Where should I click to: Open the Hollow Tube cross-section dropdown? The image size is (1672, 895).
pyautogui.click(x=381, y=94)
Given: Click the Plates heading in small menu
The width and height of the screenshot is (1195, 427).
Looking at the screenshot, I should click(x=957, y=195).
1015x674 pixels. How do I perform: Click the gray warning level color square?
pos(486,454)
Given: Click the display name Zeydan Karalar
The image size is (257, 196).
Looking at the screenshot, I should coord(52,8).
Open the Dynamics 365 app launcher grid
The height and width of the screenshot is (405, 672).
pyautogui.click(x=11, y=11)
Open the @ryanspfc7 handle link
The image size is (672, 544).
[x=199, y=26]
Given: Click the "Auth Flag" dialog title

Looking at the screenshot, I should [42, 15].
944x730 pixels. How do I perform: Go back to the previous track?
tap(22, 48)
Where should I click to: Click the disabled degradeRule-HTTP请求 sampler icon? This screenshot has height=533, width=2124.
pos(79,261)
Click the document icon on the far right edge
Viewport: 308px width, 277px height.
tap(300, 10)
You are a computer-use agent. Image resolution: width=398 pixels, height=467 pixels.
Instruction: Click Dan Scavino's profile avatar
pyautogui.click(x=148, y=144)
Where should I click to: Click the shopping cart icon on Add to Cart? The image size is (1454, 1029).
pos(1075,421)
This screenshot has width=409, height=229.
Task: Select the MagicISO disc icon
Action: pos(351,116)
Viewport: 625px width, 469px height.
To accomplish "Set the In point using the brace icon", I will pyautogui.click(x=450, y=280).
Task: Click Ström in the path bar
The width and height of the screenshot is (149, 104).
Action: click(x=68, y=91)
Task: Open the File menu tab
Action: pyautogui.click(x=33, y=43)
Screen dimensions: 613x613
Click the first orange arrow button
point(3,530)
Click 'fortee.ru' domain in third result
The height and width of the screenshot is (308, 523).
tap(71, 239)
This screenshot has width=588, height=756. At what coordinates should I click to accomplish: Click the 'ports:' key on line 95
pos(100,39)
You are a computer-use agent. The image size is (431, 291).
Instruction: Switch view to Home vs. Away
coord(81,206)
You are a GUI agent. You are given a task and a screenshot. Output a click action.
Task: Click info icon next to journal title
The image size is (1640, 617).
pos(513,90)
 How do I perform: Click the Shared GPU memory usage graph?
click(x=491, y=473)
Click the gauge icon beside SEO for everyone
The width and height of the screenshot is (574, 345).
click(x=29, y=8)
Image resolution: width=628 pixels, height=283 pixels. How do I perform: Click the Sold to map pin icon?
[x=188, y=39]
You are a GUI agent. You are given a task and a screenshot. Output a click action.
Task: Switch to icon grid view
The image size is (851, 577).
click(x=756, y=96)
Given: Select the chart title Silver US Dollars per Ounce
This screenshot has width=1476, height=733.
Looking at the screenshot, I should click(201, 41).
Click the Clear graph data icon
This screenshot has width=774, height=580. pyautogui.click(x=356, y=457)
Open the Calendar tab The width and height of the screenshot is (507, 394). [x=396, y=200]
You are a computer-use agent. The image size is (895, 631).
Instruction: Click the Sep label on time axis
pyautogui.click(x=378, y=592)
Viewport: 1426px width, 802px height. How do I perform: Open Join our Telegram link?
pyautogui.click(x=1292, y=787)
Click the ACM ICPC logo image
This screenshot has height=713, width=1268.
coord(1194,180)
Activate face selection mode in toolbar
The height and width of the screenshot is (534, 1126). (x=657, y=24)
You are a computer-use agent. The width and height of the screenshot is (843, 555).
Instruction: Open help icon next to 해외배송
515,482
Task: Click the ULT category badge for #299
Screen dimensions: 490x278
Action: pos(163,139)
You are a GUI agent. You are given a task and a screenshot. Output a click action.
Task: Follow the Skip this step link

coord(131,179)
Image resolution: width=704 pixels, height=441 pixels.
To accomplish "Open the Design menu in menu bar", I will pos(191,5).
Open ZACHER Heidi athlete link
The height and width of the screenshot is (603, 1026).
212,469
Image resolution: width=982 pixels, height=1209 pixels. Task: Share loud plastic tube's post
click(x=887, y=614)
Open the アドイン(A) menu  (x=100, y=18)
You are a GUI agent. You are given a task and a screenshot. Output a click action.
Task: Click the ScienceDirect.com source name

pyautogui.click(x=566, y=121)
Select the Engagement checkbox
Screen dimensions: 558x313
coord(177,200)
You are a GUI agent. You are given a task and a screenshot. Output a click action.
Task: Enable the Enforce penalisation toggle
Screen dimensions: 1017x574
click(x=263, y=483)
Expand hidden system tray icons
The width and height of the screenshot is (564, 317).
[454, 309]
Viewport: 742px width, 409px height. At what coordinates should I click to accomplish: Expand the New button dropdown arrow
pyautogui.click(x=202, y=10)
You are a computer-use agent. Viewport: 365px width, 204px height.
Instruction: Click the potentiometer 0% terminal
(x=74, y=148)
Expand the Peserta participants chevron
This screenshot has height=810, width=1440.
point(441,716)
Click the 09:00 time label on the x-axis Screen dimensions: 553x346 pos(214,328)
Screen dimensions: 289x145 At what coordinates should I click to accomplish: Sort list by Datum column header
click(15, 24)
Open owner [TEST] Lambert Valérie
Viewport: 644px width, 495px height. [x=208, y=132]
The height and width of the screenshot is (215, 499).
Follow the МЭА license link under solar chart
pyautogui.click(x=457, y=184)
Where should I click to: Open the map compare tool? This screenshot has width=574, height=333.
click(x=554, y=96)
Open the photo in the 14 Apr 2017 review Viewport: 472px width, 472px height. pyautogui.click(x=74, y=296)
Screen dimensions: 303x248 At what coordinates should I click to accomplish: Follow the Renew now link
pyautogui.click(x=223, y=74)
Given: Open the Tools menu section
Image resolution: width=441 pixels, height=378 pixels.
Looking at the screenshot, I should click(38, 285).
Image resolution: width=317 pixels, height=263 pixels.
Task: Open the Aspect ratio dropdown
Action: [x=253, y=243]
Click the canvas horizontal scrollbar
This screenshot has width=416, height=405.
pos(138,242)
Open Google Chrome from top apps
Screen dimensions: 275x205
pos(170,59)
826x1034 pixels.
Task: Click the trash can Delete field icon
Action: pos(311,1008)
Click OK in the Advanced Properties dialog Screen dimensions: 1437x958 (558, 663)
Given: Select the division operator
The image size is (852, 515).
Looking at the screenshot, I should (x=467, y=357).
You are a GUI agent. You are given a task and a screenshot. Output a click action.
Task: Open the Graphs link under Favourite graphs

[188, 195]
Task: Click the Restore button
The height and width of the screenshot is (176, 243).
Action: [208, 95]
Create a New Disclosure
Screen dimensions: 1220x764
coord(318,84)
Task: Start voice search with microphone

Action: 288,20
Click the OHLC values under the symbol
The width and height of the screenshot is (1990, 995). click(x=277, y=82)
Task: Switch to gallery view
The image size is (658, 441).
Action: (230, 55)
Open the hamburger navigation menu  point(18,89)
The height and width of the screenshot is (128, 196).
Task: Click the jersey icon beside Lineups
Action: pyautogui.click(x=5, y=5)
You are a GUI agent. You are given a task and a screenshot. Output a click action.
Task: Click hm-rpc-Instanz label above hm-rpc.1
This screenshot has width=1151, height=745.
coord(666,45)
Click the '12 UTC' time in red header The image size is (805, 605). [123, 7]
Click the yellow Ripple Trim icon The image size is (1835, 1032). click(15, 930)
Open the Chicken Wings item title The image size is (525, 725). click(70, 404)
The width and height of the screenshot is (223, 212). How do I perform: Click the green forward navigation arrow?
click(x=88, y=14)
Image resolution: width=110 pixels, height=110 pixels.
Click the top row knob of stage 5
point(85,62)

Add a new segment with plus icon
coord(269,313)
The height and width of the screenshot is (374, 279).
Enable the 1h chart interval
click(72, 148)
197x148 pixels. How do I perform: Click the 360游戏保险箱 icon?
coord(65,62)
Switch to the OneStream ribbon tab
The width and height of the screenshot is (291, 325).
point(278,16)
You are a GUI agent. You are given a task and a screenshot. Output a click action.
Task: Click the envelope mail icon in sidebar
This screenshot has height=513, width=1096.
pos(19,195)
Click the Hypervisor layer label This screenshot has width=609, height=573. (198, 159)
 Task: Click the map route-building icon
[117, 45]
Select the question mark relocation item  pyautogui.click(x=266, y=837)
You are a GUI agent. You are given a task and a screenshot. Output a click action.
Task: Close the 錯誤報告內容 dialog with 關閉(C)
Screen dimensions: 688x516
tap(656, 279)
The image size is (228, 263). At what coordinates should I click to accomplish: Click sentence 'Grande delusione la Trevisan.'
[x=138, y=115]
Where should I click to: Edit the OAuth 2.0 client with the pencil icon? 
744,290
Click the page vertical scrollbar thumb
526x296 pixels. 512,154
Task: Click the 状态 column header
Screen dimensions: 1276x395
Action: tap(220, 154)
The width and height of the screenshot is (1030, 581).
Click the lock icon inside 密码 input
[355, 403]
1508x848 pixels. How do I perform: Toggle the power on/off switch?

::::

* _Given instruction_: Rewrite the data starting at the line containing "Task: Click the Restore button" and ending at the line containing "Action: (230, 55)", with "gallery view" replaced by "list view" and everything else left the same.

* _Complete output_:
Task: Click the Restore button
The height and width of the screenshot is (176, 243).
Action: [208, 95]
Create a New Disclosure
Screen dimensions: 1220x764
coord(318,84)
Task: Start voice search with microphone

Action: 288,20
Click the OHLC values under the symbol
The width and height of the screenshot is (1990, 995). click(x=277, y=82)
Task: Switch to list view
The image size is (658, 441).
Action: (230, 55)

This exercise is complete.